ニーヴが、お茶のカップを、ことん、と置いた。
「ファルダはどうなったの」
あたしが、聞いた。
「あいつは半年後にパーティ解散して、商人専業に戻った。今もカルタレスで商売しとる。たまに手紙くれる。『おまえのせいやない』って書いてくれる」
「優しい人」
「うん。けど優しさで救えるもんは限られとる」
ニーヴが、ふっと、息を吐いた。
「——シオン」
「はい」
「あんたは、生きる」
ニーヴの声が、ふと、低くなった。
でも、低い中に、決意があった。
「あんたの紋様、5年もたん言うた。けど世界中のダンジョン回って根源の手がかり集めれば——5年で治療法見つかるかもしれん。
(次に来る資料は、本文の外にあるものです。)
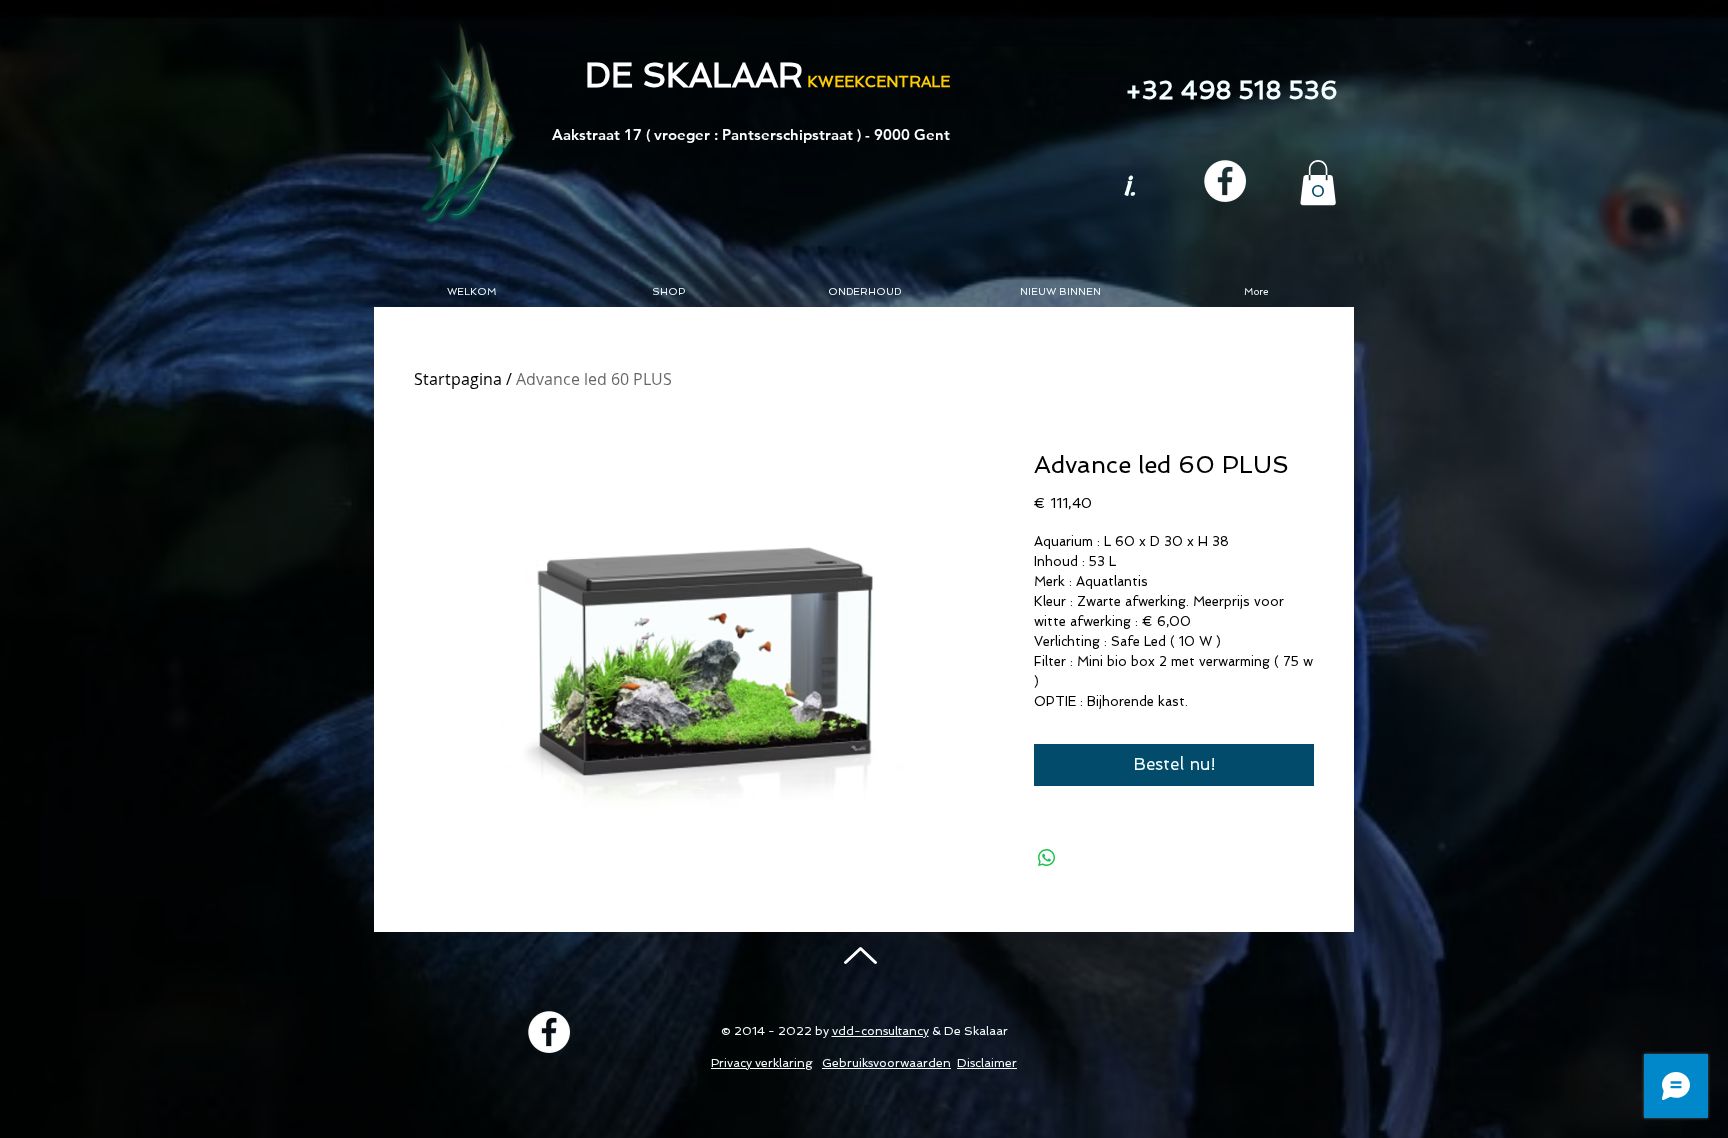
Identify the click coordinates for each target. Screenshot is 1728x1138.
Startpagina (458, 379)
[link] (1318, 182)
うちはそれに賭ける」
「ニーヴさん——」
「シオン」
ニーヴが、シオンの目を、まっすぐ見た。
「『ありがとう』言わんでええ。代わりに生きて。それがうちへの一番の返しや」
シオンが、頷いた。
涙が、もう一筋、頬を伝った。
でも、笑った。太陽みたいに。
「はい。——生きます」
あたしも、自分の左手の指輪を、見つめた。
5年。
あたしも、生きる。
今度は、ニーヴと、シオンと、3人で。